Rachel Maddow has done solemn, suit-clad journalism on the awfulness of opioid addiction |
There's just one problem. It's a bunch of crap.
Pause a moment and think about this: what do we call somebody who can't stop taking pain medication? Somebody who continues popping pills long after it's become measurably clear that their appetite for the medication drives a wedge between themselves and their family? Somebody who would rather pop pain medications than hold down a job, have a place in the community, or pursue constructive hobbies?
Modern medicine calls such people addicts. But I suggest another name altogether: patients. A person consuming pain medications with such dogged desperation, probably needs the pain to go away. Calling this person a moralistic name like "addict" implies the person has suffered a failure of ethical character, and we need to punish that person—an attitude which uses medicine and law to enforce moral values. Calling this person a "patient" lets us seek the root underlying pain.
We do need to distinguish here between addicts and recreational users. Some people take pain medication, mind-altering drugs, or prescription stimulants and steroids to enjoy the altered state of mind. Such people creep me out, but they aren't addicts; they just enjoy seeing the world from another perspective for a few hours, usually in the company of friends. As long as they harm nobody but themselves, stopping them feels pretty high-handed.
John Oliver plays the story for laughs, but clearly has the same self-serious intent |
Consider what people become addicted to. Besides opioids, the most common addictive substances include alcohol, heroin, cocaine, and codeine. All of these are, or were at one time, prescription painkillers. Other addictive substances include nicotine, marijuana, and Valium, which all have anti-anxiety properties. Even lowly methamphetamine, the one drug I'd like to see permanently forbidden, began life as a prescription anti-anxiety medication, Benzedrene.
Besides substances, people can become addicted to behaviors. Psychologists have observed and treated people demonstrating addictions to gambling, sex, eating, work, and more. Each of these behaviors creates an internal reward system: the giddy rush of waiting for your pony to win, the sense of accomplishment from a job well done. They also give addicts something to think about other than the mundane, and possibly painful, circumstances of their day-to-day lives.
Opioid addiction, when considered in news or late-night comedy, seems inextricably entwined with two circumstances: medical trauma, or chronic unemployment. I've noticed a persistent trend of connecting opioids with West Virginia coal country, where declining revenues have forced many former miners, many suffering black lung and other work-related injuries, out of the workforce. The physical pain of illness, and the psychological pain of uselessness.

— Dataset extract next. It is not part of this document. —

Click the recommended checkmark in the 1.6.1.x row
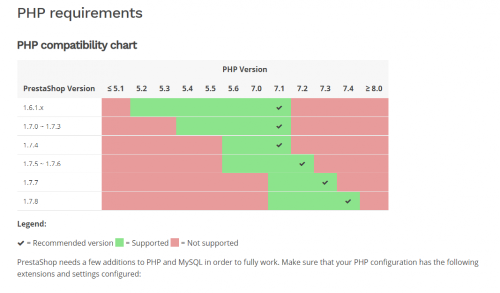The width and height of the screenshot is (500, 293). click(279, 108)
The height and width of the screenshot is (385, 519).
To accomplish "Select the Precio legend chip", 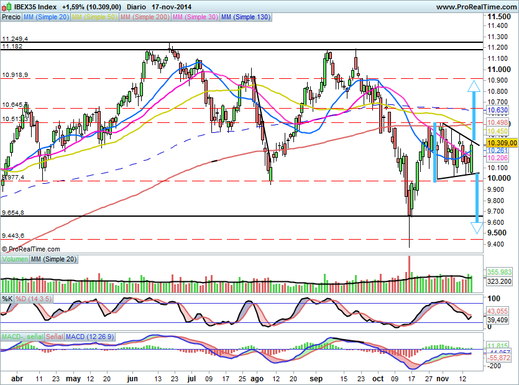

Journalist Nick Reding, author of Methland, correlates the most widespread consumption of methamphetamine with America's rural communities, where dwindling economic opportunities and declining wages make grasping at straws a necessity to get by. Addiction specialist Gabor Maté, based in Vancouver, British Columbia, notes how many of his destitute patients come from physically or sexually abusive backgrounds. Pain and addiction go hand-in-hand.
So God forbid we actually address the real problem.
The phrases "opioid addiction" and "coal country" keep coming up in the same news stories, usually without any comment on the connection between addiction and despair |
America's policy for dealing with addiction, largely unchanged since the days of Harry J. Anslinger, remains to jail offenders, regardless of their suffering. The isolation of prison, where prisoners lack social networks, meaningful work, or even sunlight, will only compound whatever pain got them addicted to begin with. Rather than helping addicts deal with their problems, our criminal justice outlook only doubles down on the underlying causes of addiction and other diysfunction.
Solemn, tedious think pieces about opioid addiction allow journalists to look engaged with America's diffuse suffering. But they exonerate a socioeconomic system that devalues humans and profits off their pain. Prescription pain meds cannot advertise on broadcast media, so blaming them doesn't hurt revenue. Media professionals thus excuse their own complicity in an economy that encourages resource hoarding, devalues labor, and treats humans as interchangeable parts.
And buying that crap lets us, the audience, off the hook for profiting from that system. Stripped of glitz, the problem is us.